A cidade de Pimenteiras, no Piauí, será palco da estreia oficial da série digital “Um Amor Arretado” neste sábado, dia 29, às 19h, na Quadra do Gentil Dantas. O evento, realizado com recursos da Lei Paulo Gustavo, marca o lançamento de uma produção audiovisual que busca reinterpretar um mito local para a era digital, com o objetivo de impulsionar a cena artística e exaltar a cultura piauiense sob a chancela da Secretaria de Cultura do Piauí (Secult).
A produção audiovisual inspira-se em um dos contos folclóricos mais emblemáticos do estado: a saga de Zabelê. Em uma releitura contemporânea, a trama explora o romance improvável entre Ana Laura, herdeira do poder político municipal, e Zé Filipe, descendente de uma respeitada linhagem de vaqueiros.
O enredo, que mescla comédia e drama, é intensificado por uma antiga desavença entre suas famílias, colocando o amor do jovem casal à prova e deixando no ar a dúvida se conseguirão um final feliz ou se estão fadados a repetir o destino trágico do mito ancestral.
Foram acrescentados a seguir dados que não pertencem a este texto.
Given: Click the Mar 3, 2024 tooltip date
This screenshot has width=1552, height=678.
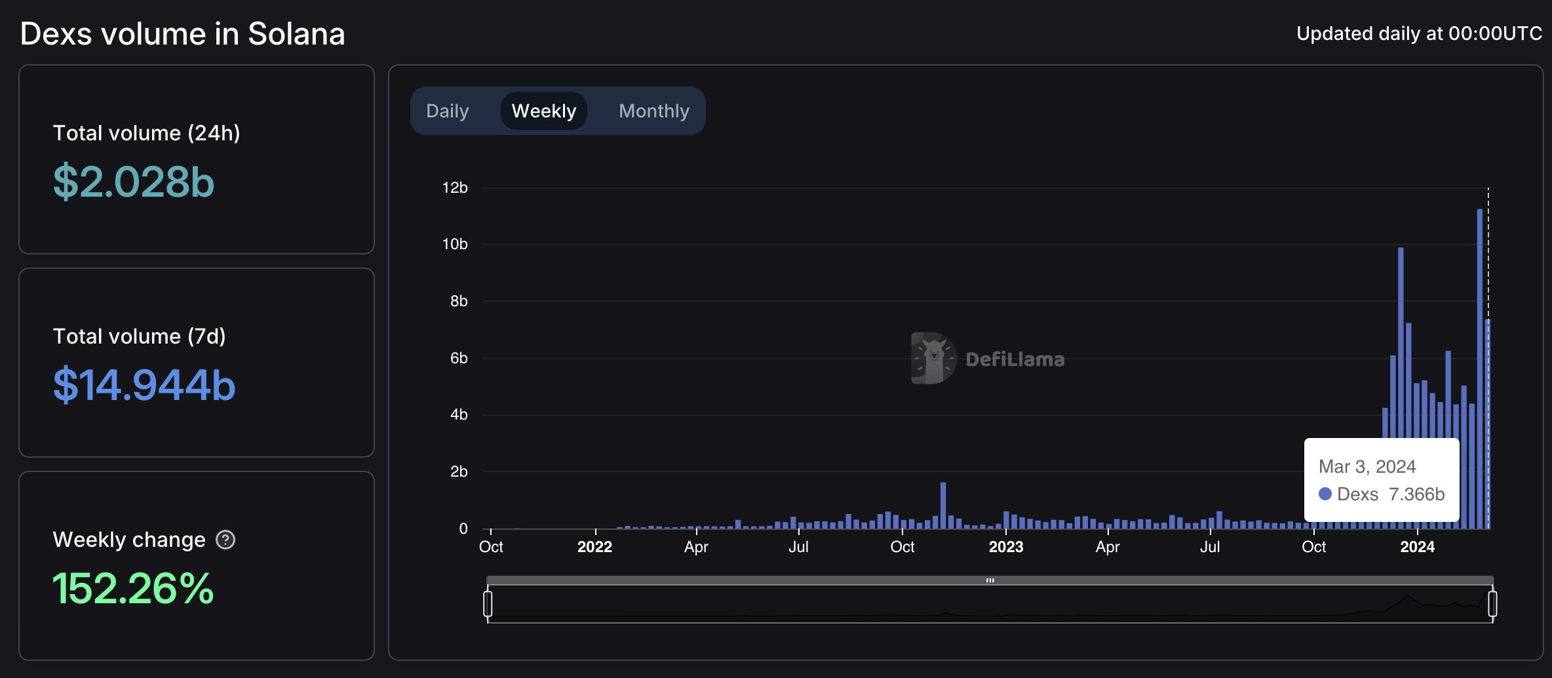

A missão da série transcende o entretenimento, focando na valorização do patrimônio imaterial de Pimenteiras e buscando conectar a juventude com suas raízes.
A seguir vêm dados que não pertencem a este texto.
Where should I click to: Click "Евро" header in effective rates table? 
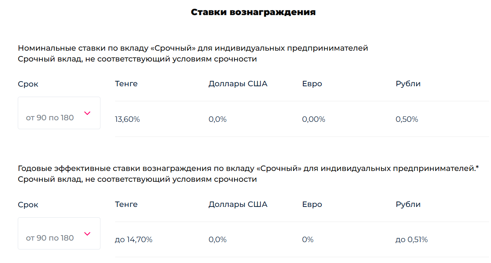tap(312, 204)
A escolha pelo formato digital é estratégica, democratizando o acesso ao conteúdo globalmente. Além disso, “Um Amor Arretado” atua como um catalisador para a economia criativa local, priorizando talentos do estado no elenco e na equipe técnica, injetando recursos na região e construindo um legado digital duradouro.
A Lenda por Trás da Trama
Para quem não conhece o folclore que inspira a série, a lenda de Zabelê é frequentemente descrita como o “Romeu e Julieta” do sertão piauiense. A história narra a paixão proibida entre a filha do líder da tribo Amanajós e um guerreiro da comunidade rival, os Pimenteiras.
O romance clandestino é revelado por um pretendente rejeitado, culminando na morte do trio e no início de um sangrento conflito intertribal. Segundo a tradição oral, o deus Tupã, apiedado pela tragédia, transformou os amantes em aves, cujo canto ecoa até hoje como um símbolo perene do amor que transcende a própria morte.